The Standard & Poor’s 500 Index declined 1.2 percent to 1,094.6 at 4:05 p.m. in New York. The 10-year Treasury note rose, pushing down the yield 11 basis points to 3.69 percent.

 

Associated Press:

New home sales drop 11 percent in January, new low

New home sales plummet 11 percent in January, the 3rd monthly decline in a row

WASHINGTON (AP) — Sales of new homes plunged to a record low in January, underscoring the formidable challenges facing the housing industry as it tries to recover from the worst slump in decades.

The Commerce Department reported Wednesday that new home sales dropped 11.2 percent last month to a seasonally adjusted annual sales pace of 309,000 units, the lowest level on records going back nearly a half century. The big drop was a surprise to economists who were expecting a 5 percent increase over December’s pace.

While winter storms were partly to blame, home sales have fallen for three straight months despite sweeping government support. Economists were already worried that an improvement in sales in the second half of last year could falter as various government support programs are withdrawn.

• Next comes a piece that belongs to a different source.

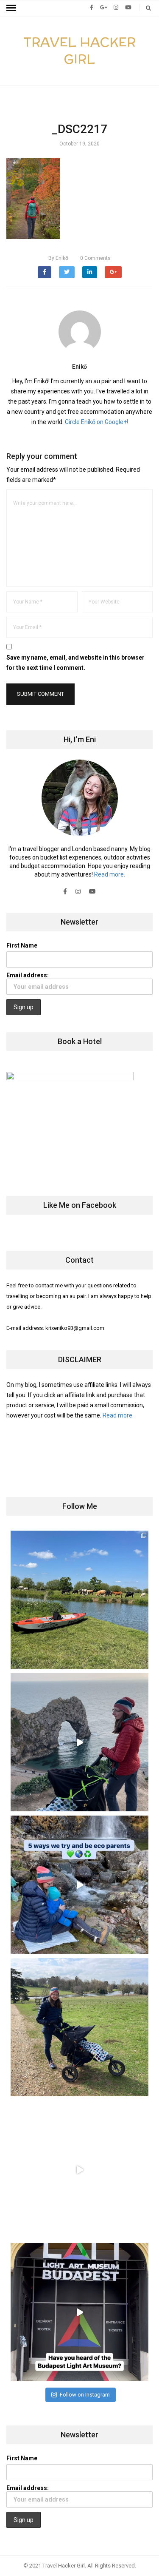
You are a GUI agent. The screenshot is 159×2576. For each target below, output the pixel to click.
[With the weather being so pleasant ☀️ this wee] (79, 1600)
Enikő (58, 258)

“There is no doubt that January and February are going to be messy months for housing, given the severe weather conditions, but that doesn’t take away from the fact that the housing sector has taken another big step back, even with the government aid,” Jennifer Lee, a senior economist at BMO Capital Markets, said in a research note.

 

Gallup:

Gallup’s new daily metric estimates that 30 million U.S. workers were underemployed in January

by Jenny Marlar

WASHINGTON, D.C. — Gallup’s daily measure of U.S. employment reveals that 19.9% of the U.S. workforce was underemployed during the month of January, translating to close to 30 million Americans who are working less than their desired capacity. Those who were underemployed reported spending 36% less than those who were employed, $48 per day versus $75 per day.